Evo Morales y Álvaro Uribe, dos presidentes en las antípodas en cuanto a posiciones políticas coincidieron ayer en la cumbre de Montevideo en sus críticas a la Unión Europea por su actitud restrictiva respecto a los inmigrantes procedentes de Iberoamérica.
El presidente colombiano reprochó a Europa que restrinja la entrada de los inmigrantes colombianos mientras se muestra «ineficaz para controlar la entrada de la droga», que elogió la receptividad de España hacia los inmigrantes, reclamó al resto de la UE que «fortalezca las medidas contra el consumo de drogas y abra las fronteras a los latinoamericanos».
Por su parte, Morales denunció que cuando había migraciones norte-norte, o del norte al sur, no había muros, ni deportaciones, ni otras barreras migratorias como las actuales, cuando los que viajan van del sur al norte. Según el presidente boliviano las migraciones del norte al sur fueron bien acogidas, «aunque saquearon los recursos naturales y acapararon miles de hectáreas».
Multinacionales
Además, Morales aprovechó su intervención -en presencia del rey Juan Carlos y del jefe del Ejecutivo, José Luis Rodríguez Zapatero-para lanzar duras palabras contra las multinacionales españolas. Volvió a acusar a las compañías petroleras de ser causantes del expolio de su país y amenazó con su expulsión si reincidían en «no respetar las leyes». «No hemos expropiado a nadie. Tampoco tenemos que indemnizar a nadie», recordó, pero, al propio tiempo advirtió de que no dudaría en apropiarse de las compañías si vuelven a comportarse como «dueños».
El presidente de Bolivia celebró la nacionalización de los hidrocarburos, que incluyó una renegociación de los contratos con las compañías, entre otras Repsol-YPF, que se firmó el domingo pasado. «Antes -dijo- el Estado recaudaba 180 millones de euros y ahora ingresa 1.100. Para un país como Bolivia, de nueve millones de habitantes, es mucho». En el mismo sentido, celebró la propuesta española de «crear un fondo para los niños. Bolivia lo ha incorporado con la plata de un mes después de la nacionalización y para nosotros es mucho».
Morales se reunió en la tarde con Zapatero, a quien calificó como «la puerta ancha de Bolivia hacia Europa», en un ambiente que fuentes gubernamentales calificaron como muy bueno.
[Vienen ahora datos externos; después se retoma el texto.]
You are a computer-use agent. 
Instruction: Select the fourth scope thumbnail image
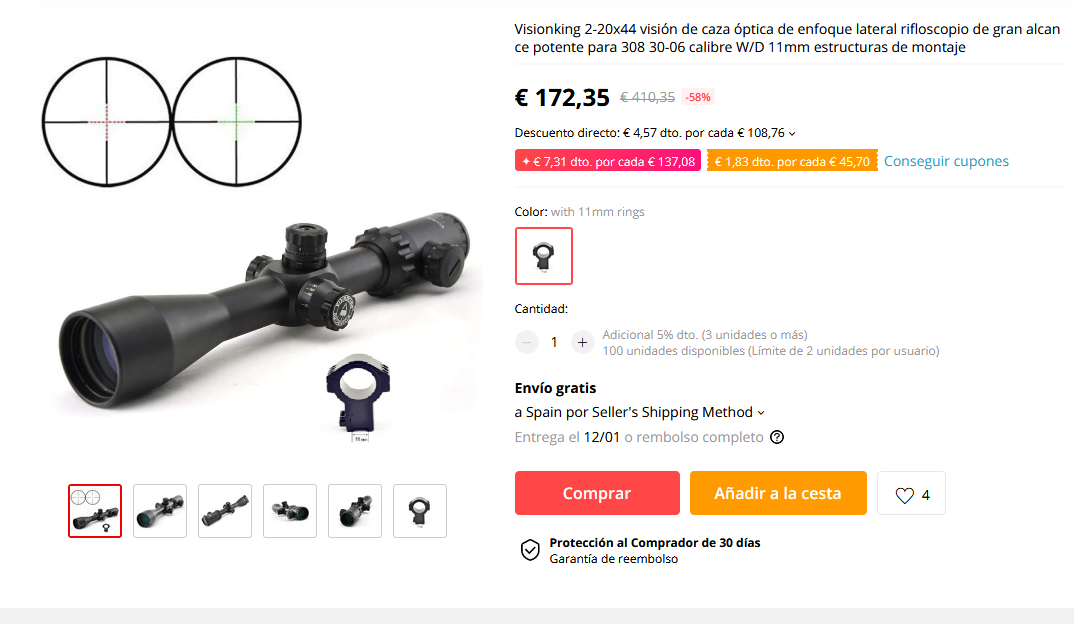(x=290, y=511)
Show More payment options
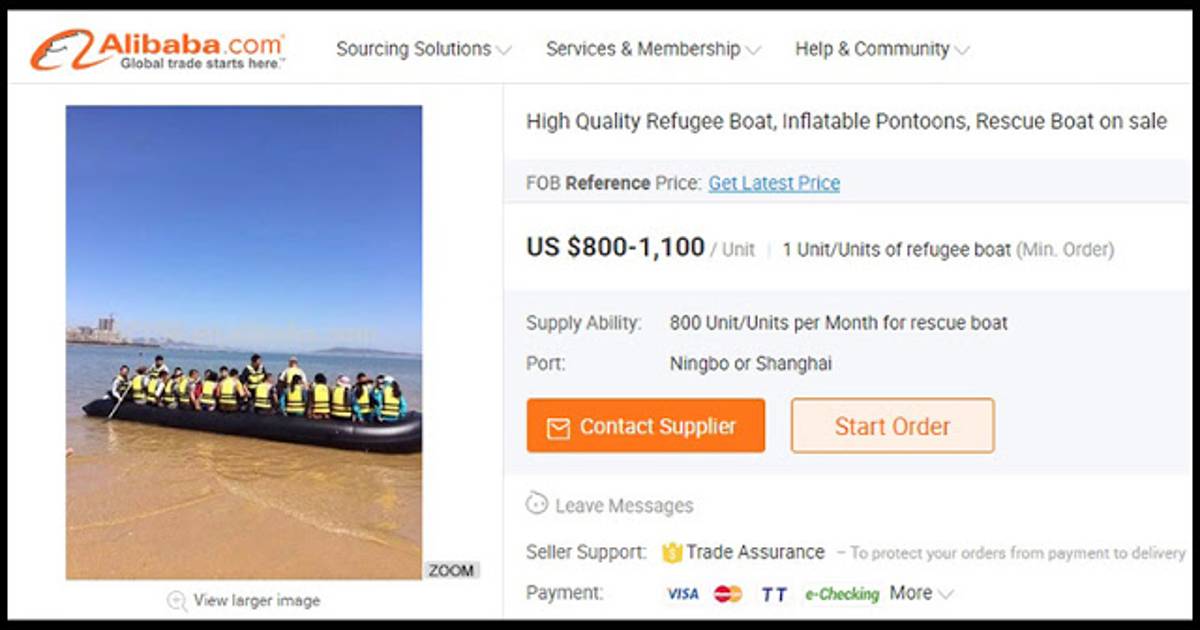Screen dimensions: 1200x630 click(921, 594)
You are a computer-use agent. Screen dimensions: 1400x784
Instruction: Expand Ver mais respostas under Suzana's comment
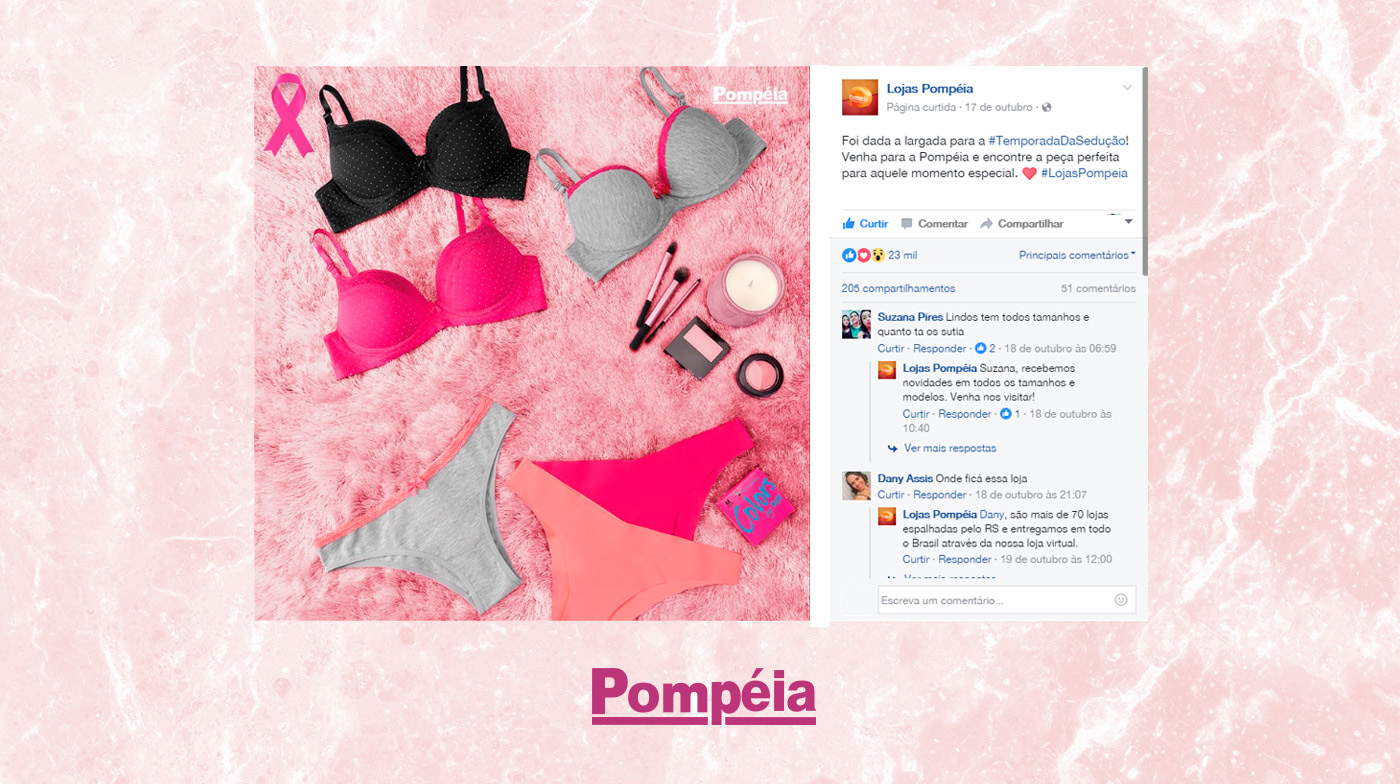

La cuestión del terrorismo puso de relieve la diferente opinión sobre el asunto entre Zapatero y Uribe. El jefe del Ejecutivo español dijo al intervenir ante la cumbre, que el cambio climático «ha provocado ya más víctimas que el terrorismo internacional y su potencial de destrucción es también muy superior». Cuando le tocó hablar a Uribe, no dejó pasar la ocasión para responder a Zapatero, asegurando: «ETA o el IRA apenas han tenido unas decenas de terroristas. Nosotros tenemos 60.000 y son ricos y bien armados».